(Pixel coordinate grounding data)
************

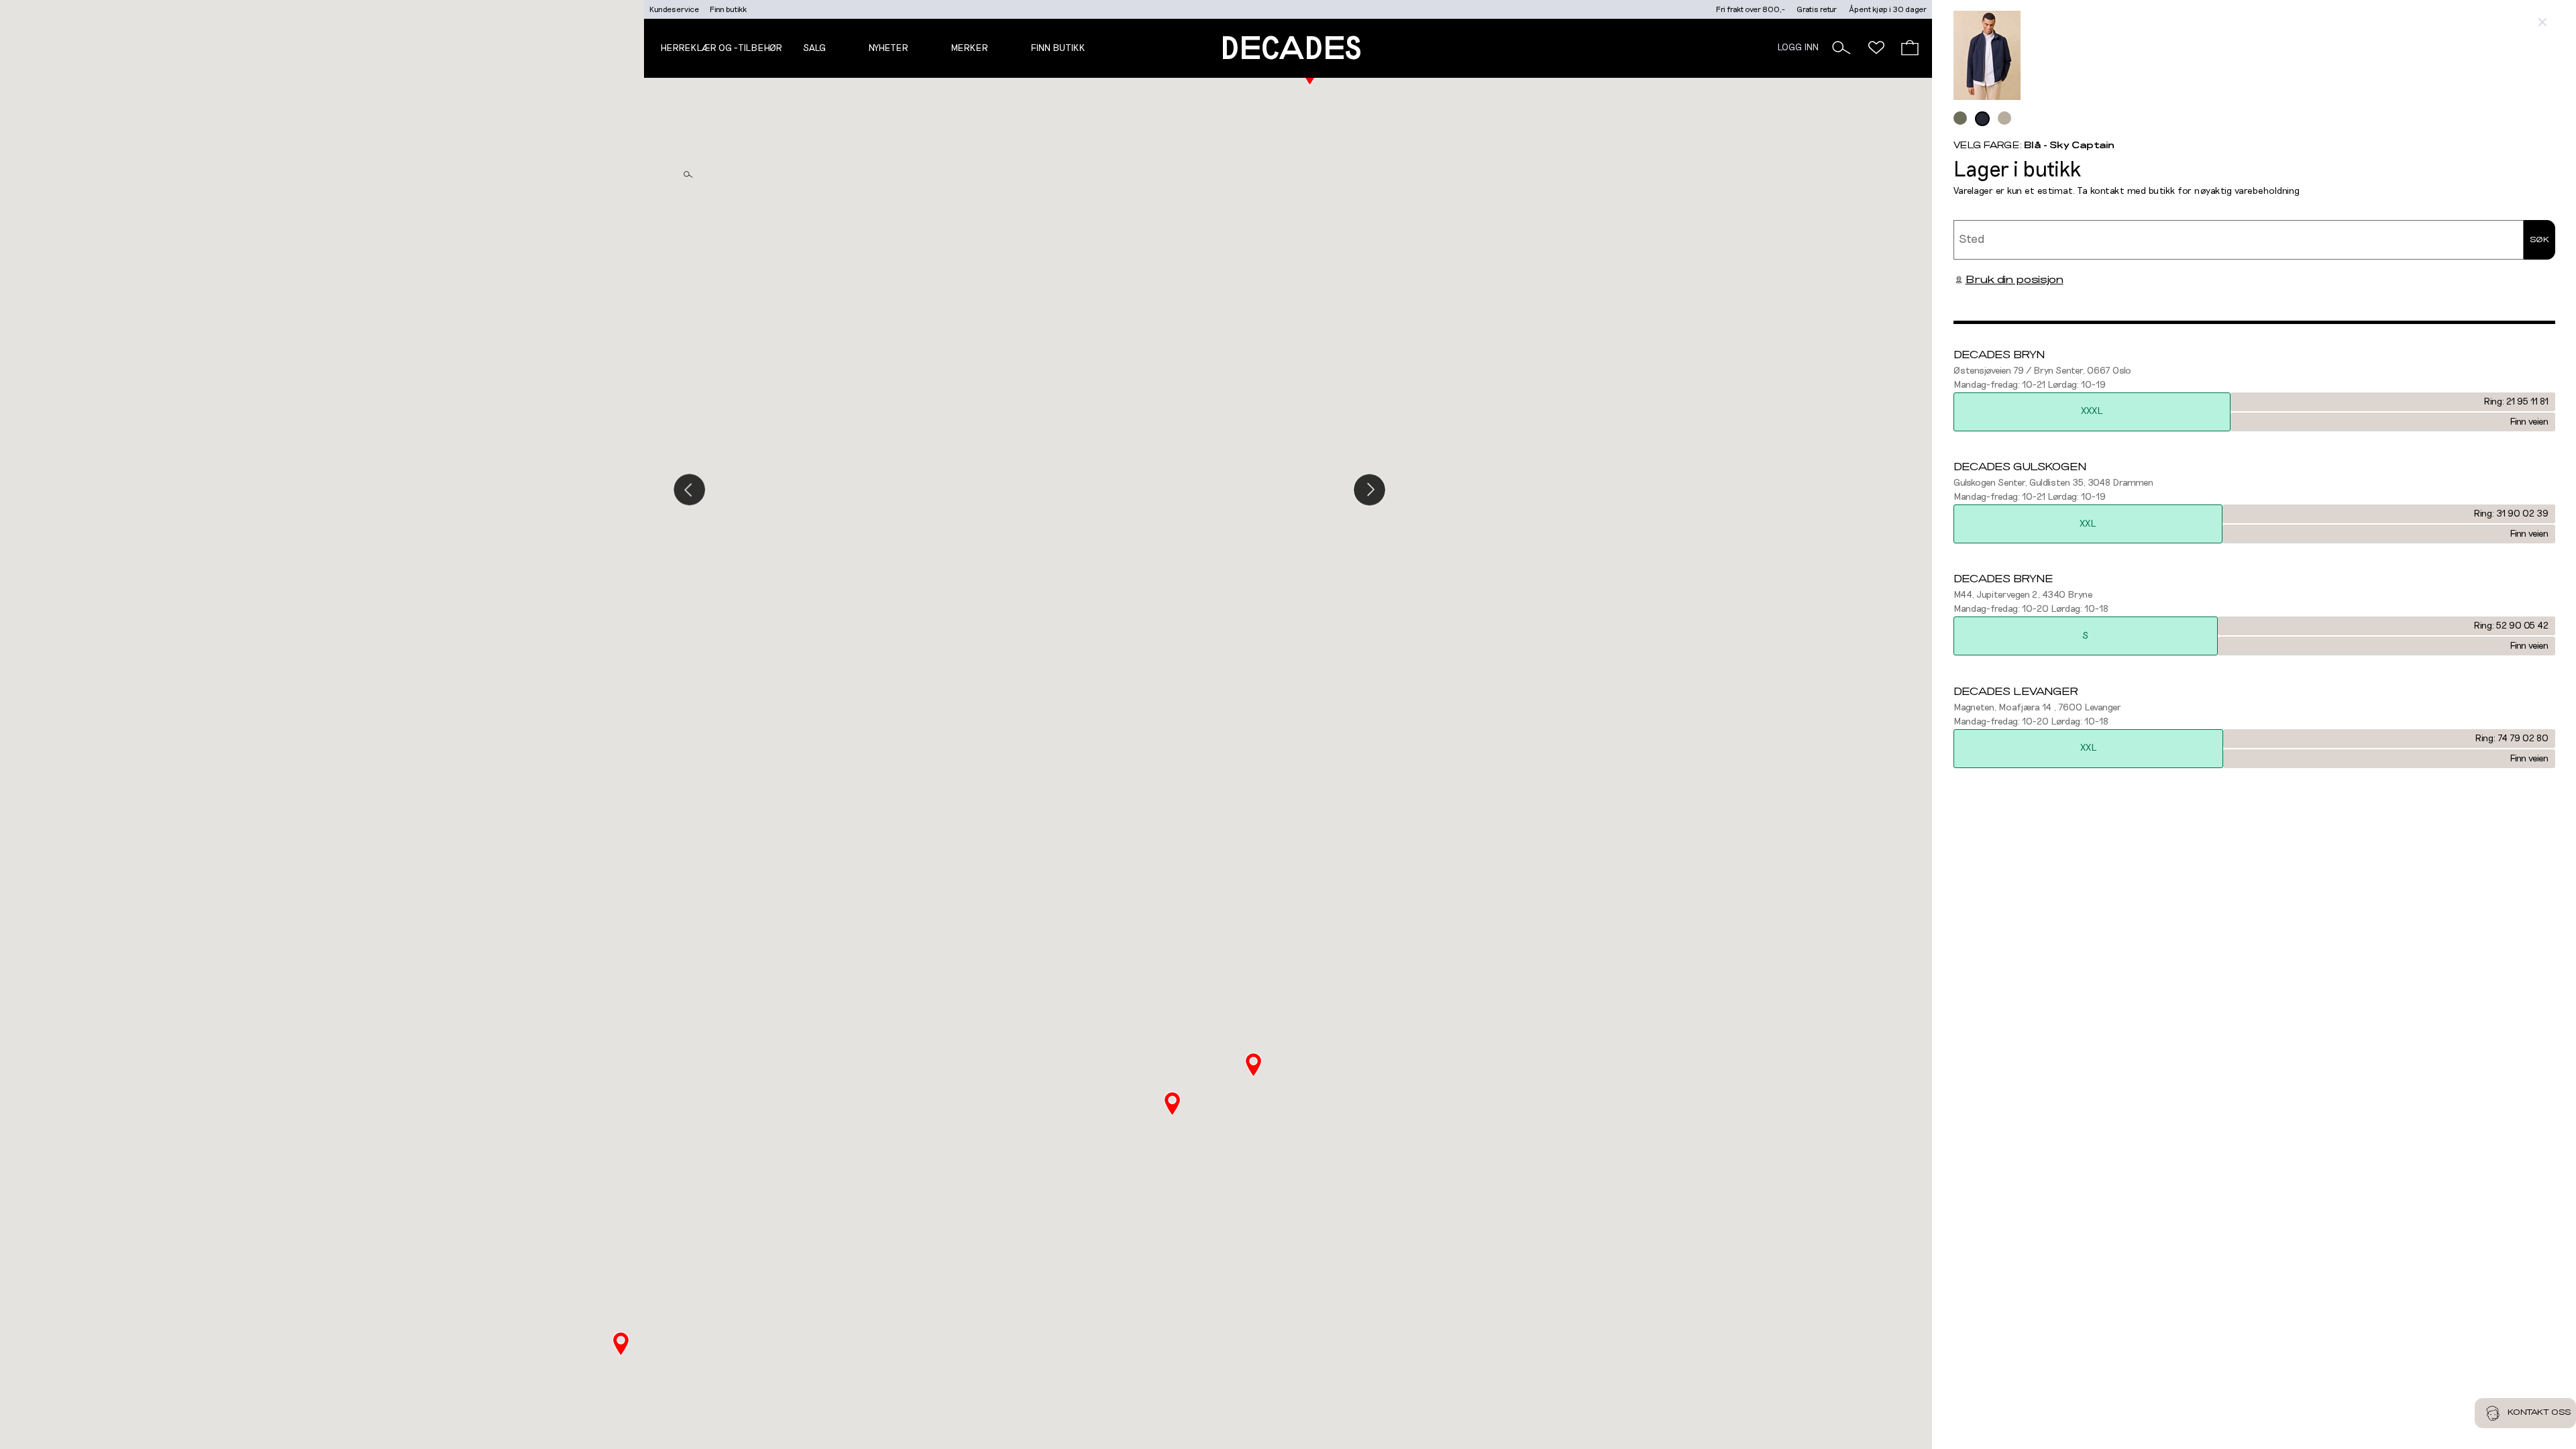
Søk (2539, 239)
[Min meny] (1876, 48)
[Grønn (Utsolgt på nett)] (1960, 118)
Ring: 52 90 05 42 (2510, 626)
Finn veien (2529, 422)
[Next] (1369, 489)
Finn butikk (728, 9)
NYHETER (888, 48)
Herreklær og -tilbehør (721, 48)
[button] (1841, 47)
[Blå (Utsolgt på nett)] (1982, 118)
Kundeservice (674, 9)
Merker (969, 48)
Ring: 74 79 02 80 (2511, 738)
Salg (814, 48)
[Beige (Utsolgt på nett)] (2004, 118)
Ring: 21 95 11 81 (2515, 402)
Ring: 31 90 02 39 (2510, 514)
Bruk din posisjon (2014, 279)
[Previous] (689, 489)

************

■ Required work:
Please repeat the data above exactly as it appears, pictures excluded.

■ Response:
Søk (2539, 239)
[Min meny] (1876, 48)
[Grønn (Utsolgt på nett)] (1960, 118)
Ring: 52 90 05 42 (2510, 626)
Finn veien (2529, 422)
[Next] (1369, 489)
Finn butikk (728, 9)
NYHETER (888, 48)
Herreklær og -tilbehør (721, 48)
[button] (1841, 47)
[Blå (Utsolgt på nett)] (1982, 118)
Kundeservice (674, 9)
Merker (969, 48)
Ring: 74 79 02 80 (2511, 738)
Salg (814, 48)
[Beige (Utsolgt på nett)] (2004, 118)
Ring: 21 95 11 81 (2515, 402)
Ring: 31 90 02 39 (2510, 514)
Bruk din posisjon (2014, 279)
[Previous] (689, 489)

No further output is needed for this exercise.